1. Add new task sets under `evaluation/experiments/task_sets` (Current full sets: `gen_tasks.libsonnet`, `eval_suite_ppl_val_v2_small.libsonnet`, `rc20_tasks.libsonnet`, `summary_tasks.libsonnet`).
2. The list of potential tasks can be seen by running `python evaluation/see_available_tasks.py`. 


#### Adding a new dataset to our perplexity eval set

1. Add the new set under our current ppl data at /net/nfs.cirrascale/allennlp/akshitab/eval_data.
2. Add the name of the folder to `experiments/task_sets/eval_suite_ppl_val_v2_small.libsonnet`

#### Adding tasks already present in catwalk

1. See `gen_tasks.libsonnet` for a simple example.

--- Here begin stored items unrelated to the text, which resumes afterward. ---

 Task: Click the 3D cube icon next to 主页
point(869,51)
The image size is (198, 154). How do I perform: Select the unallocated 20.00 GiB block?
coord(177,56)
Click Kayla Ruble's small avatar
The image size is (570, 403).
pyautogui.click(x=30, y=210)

#### Adding new tasks to catwalk

(TODO: catwalk needs better documentation on adding new tasks).
1. See examples [here](https://github.com/allenai/catwalk/tree/olmo-eval/catwalk/tasks).
2. Add newly created tasks to [TASKS_LM](https://github.com/allenai/catwalk/blob/olmo-eval/catwalk/tasks/tasks_lm.py)
 or [TASKS](https://github.com/allenai/catwalk/blob/olmo-eval/catwalk/tasks/__init__.py).